Derived field Source
GT_Score log2(TCN_EM / 2) with a small pseudocount for zero-copy events.
GT_Event loss, neutral, or gain from total copy number.
LOH_Status CN-LOH from TCN_EM == 2 and LCN_EM == 0.

raw.subclone_gt

Used by subclone detection tasks.

Expected format: tab-delimited spot-to-subclone labels with two columns.

Barcode  subclone
AAAC...  clone_1
AAAG...  clone_2

The evaluator renames these columns internally to Barcodes and Label_preds.

Clone-Level CNV GT For Subclone Tasks

subclone_detection_in_slice can also compare predicted clone CNV profiles against GT clone CNV profiles.

Current loader expectation: a directory containing files named:

<clone_id>_GT_Profile.txt

Each profile file should contain genomic bins and a CNV score column such as CN_Score or CN_Score_Continuous.

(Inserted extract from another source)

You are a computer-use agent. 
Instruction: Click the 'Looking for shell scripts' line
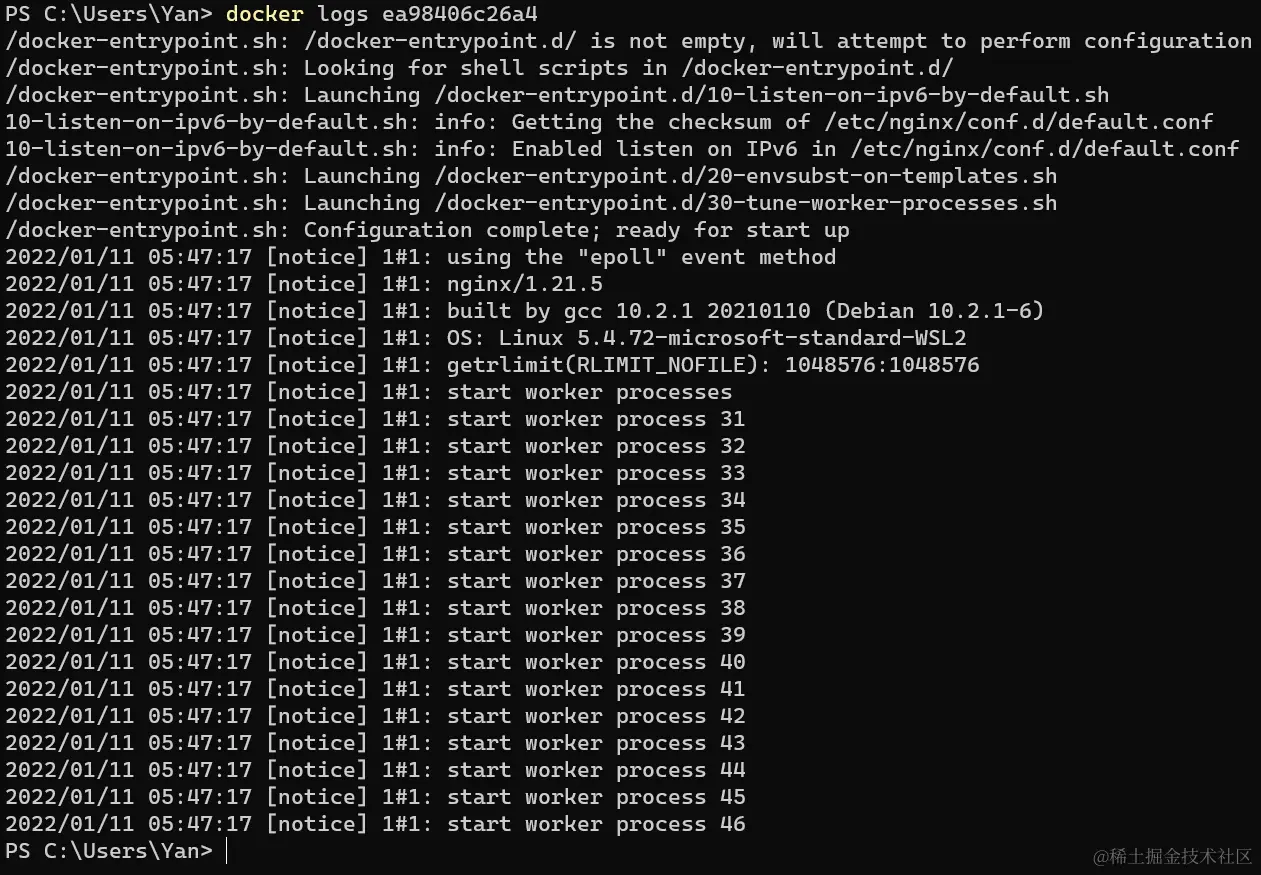point(479,68)
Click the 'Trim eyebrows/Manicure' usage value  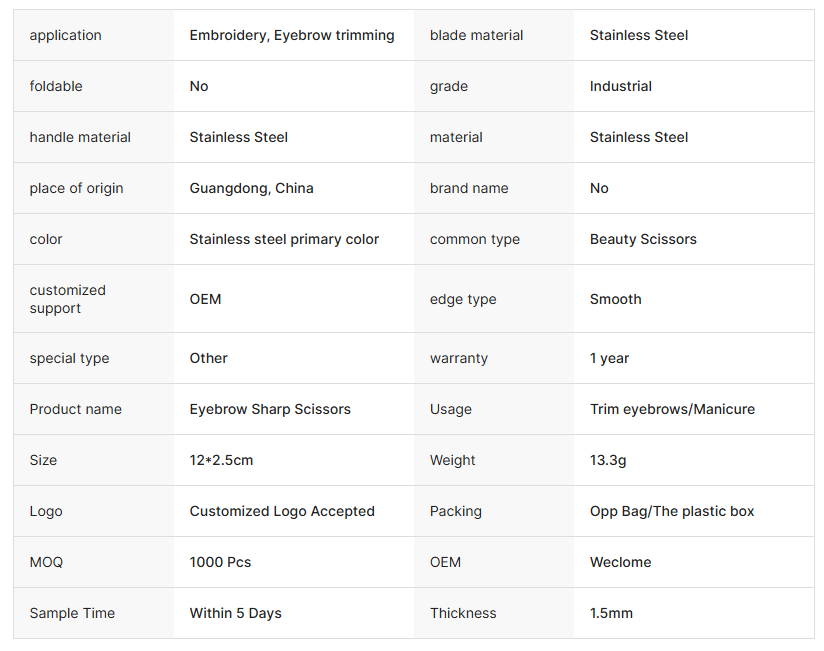672,409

This is separate from the FACETS/VCF-like file used by cnv_profile. If a dataset needs both sample-level cnv_profile GT and clone-level subclone CNV GT, keep the paths clear in the dataset config used for that run.

raw.beads_mapping

Only needed for Slide-DNA-seq style subclone evaluation when model predictions are made on pseudo-barcodes and must be mapped back to original bead barcodes.

Expected columns:

pseudo_barcode,original_barcode

Spatial Inputs

Evaluation uses standardized spatial files from prep:

<output.root>/spatial/tissue_positions.csv
<output.root>/spatial/scalefactors_json.json
<output.root>/spatial/tissue_hires_image.png  # optional

Spatial coherence mode is selected from platform:

platform Spatial mode
ST KNN-based spatial coherence.
other values Visium-style distance-based spatial coherence.

Output Layout

Evaluation outputs are written under:

<eval_dir>/<dataset_id>/

Common task directories include:

computational_efficiency/
cnv_resolution/
tumor_normal/
cnv_profile/
subclone_detection/
GT/

Task outputs include formatted intermediate tables, metrics summaries, and plots. Missing required GT or missing model result directories are reported explicitly rather than silently substituted.